Building Sustainable Cities with Public-Private Partnerships

(3BL Media/Justmeans) – According to the World Bank estimates, financing of $5 trillion per year is required globally for new infrastructure, including healthcare, clean water, transport, and access to energy for all. Given the limitations of government resources, a significant amount of private finance is necessary to fill the gap. Public-private partnerships (PPPs) are seen as a viable modality through which additional resources can be attracted to create sustainable infrastructure.

Partnerships for Clean Energy

In 2015, Washington DC entered into a 20-year power purchase agreement (PPA) with Iberdrola Renewables. The PPA prevents the release of air pollutants such as soot, smog and mercury that are harmful to human health. Wind power procured under the PPA will supply roughly one-third of the district government’s electricity from a 46MW wind farm.

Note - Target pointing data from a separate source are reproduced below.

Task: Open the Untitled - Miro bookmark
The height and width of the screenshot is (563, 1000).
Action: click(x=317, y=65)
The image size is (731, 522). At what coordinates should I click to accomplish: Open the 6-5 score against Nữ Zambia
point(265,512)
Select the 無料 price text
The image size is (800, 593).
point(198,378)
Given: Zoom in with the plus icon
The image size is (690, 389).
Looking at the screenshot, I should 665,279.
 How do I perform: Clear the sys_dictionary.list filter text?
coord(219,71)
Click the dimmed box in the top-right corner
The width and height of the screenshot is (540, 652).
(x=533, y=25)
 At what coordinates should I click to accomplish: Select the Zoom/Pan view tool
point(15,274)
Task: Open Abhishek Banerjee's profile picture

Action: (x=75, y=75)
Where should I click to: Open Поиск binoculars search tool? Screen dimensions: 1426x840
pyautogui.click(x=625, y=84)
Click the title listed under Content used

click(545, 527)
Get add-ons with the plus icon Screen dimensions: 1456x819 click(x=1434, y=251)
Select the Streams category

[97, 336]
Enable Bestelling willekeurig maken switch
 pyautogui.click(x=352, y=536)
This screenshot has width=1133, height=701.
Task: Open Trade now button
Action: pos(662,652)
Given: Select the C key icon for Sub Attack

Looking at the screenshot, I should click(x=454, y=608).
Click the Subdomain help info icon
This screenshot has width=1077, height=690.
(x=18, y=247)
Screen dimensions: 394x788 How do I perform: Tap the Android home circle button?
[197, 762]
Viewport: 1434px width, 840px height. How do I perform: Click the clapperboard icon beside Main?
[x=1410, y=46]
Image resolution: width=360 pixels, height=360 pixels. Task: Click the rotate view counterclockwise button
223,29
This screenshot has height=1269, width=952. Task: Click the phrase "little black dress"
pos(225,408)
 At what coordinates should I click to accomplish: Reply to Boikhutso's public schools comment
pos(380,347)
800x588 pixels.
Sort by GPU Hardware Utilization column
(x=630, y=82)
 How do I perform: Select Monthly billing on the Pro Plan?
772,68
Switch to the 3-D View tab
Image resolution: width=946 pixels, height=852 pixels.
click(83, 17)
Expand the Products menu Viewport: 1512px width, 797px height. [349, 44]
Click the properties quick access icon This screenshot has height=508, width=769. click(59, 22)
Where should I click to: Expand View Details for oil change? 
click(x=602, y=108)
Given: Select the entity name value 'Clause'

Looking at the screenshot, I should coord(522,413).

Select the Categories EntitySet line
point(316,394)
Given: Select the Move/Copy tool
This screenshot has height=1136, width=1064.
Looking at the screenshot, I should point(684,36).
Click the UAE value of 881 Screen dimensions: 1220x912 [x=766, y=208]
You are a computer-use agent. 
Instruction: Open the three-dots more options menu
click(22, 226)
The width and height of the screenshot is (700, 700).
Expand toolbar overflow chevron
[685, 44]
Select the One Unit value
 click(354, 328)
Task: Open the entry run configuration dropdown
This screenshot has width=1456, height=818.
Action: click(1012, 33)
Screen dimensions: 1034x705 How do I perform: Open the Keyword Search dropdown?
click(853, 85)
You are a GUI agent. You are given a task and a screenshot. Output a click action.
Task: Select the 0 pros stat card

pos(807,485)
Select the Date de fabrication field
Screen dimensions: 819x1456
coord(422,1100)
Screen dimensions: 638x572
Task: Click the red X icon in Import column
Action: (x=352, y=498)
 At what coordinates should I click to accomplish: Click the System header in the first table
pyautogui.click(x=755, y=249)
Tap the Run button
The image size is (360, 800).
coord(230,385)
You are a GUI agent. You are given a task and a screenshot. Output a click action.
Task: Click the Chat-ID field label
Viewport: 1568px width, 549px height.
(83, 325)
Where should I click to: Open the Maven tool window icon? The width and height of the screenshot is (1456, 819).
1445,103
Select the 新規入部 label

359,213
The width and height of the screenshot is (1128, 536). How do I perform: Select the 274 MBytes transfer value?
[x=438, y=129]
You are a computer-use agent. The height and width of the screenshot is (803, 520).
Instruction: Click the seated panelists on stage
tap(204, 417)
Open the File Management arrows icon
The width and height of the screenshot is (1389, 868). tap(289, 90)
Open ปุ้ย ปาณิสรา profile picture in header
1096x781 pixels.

The Institute for Market Transformation works with local governments committed to reducing energy and carbon emissions attributed to buildings. The cities participating in the City Energy Project are often motivated by energy and health benefits alike. Their private sector engagement is largely with the real estate community. This collaborative approach ensures the programs and policies are effective in reducing emissions, but are not overly burdensome for those who must comply.

Partnerships for Healthcare

The World Health Organization (WHO) has developed the Urban HEART tool that enables communities and cities to collect a limited set of health, governance and socio-economic indicators; to analyze it, and to translate it easily for decision makers. Using evidence from the WHO’s commission on social determinants of health, Urban HEART encourages policymakers to develop a holistic approach in tackling health equity.

Officials in nearly 50 countries have been trained on using Urban HEART. Detroit is the first American city to use Urban HEART. The critical ingredient is educating departments about where and how health needs to involved, usually much earlier and more critically. The program’s core efforts are directed at leveraging health to disrupt intergenerational poverty, focusing on those health outcomes that drive poverty among children.

Partnerships for Transport

Novo Nordisk built a research partnership with C40, the global mayor’s partnership on climate, to map the co-benefits of climate and health. For example, city bikes and bike lines can contribute to improving climate and improved health. But biking and walking must be made safer in order to increase their use.

The Bloomberg Philanthropies initiative for global road safety has created a network of 10 cities in Africa, Latin America and Asia that are actively working on improving safety.